PostPosted: Mon Jan 21, 2008 10:55 am
by Willit Run
Sad news in California!!

'Bodies falling out of sky' in plane crash

Monday, January 21, 2008


Investigators picked through the gnarled wreckage Monday of two small planes that collided about a mile from an airport, killing five and raining debris and bodies down on car dealership parking lots.

The two small Cessnas crashed at 3:35 p.m. Sunday near the small Corona Municipal Airport, just north of the Riverside Freeway, authorities said.

Two people were killed from each plane, and a fifth was killed inside a Chevy dealership hit by wreckage, said Wayne Pollack of the National Transportation Safety Board.

"There were bodies falling out of the sky," eyewitness Hector Hernandez told KCBS-TV. "One of them crashed into the top of a Ford Mustang, and another one fell not too far behind that one on the parking lot."

NTSB investigators had yet to cut all the way through the wreckage of one of the planes, and were unsure about the number of passengers.

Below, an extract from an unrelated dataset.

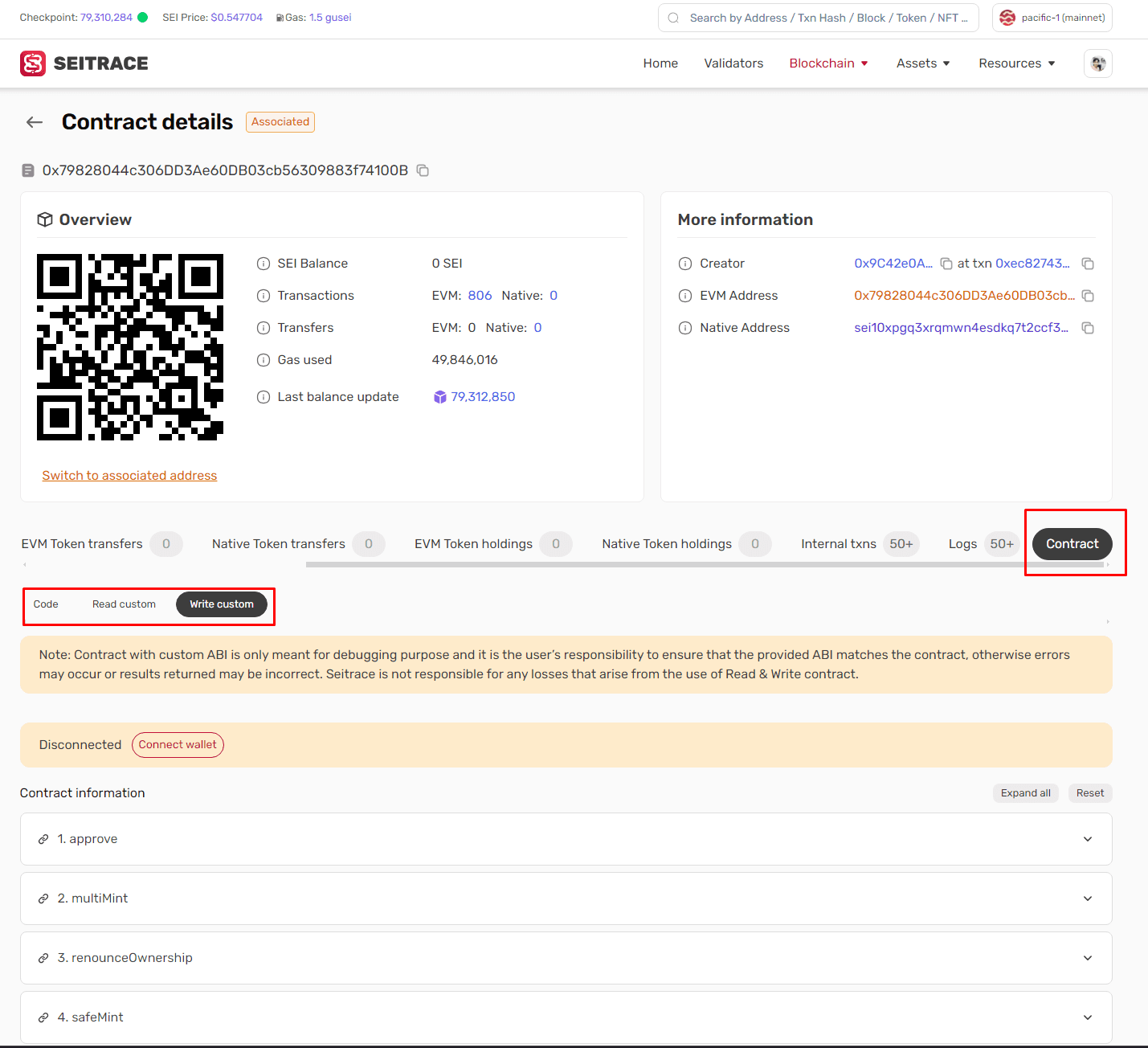
Task: Open the Resources dropdown
Action: point(1016,63)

"Until we open that aircraft up we cannot be certain how many people were on board," Pollack said.

The smashed fuselage of one of the planes landed atop a parked car. A wing from one of the planes sat in a parking lot. The debris was contained mostly within a 300-yard radius, said Pollack, although some pieces were found as far as 1,000 yards away.

"The smaller aircraft ... just disintegrated into pieces, maybe fifty pieces coming down," eyewitness Jeff Hardin told KABC-TV. "The other aircraft pretty much stayed intact and started spiraling down and came down right behind the Nissan dealer."

One of the planes, a Cessna 172, is registered to William A. Reinke of La Habra, Calif, according to aircraft databases. Reached at his home Sunday night, Reinke declined to say who was flying his plane or who might have been on board.

"I only know what happened off the television," he said.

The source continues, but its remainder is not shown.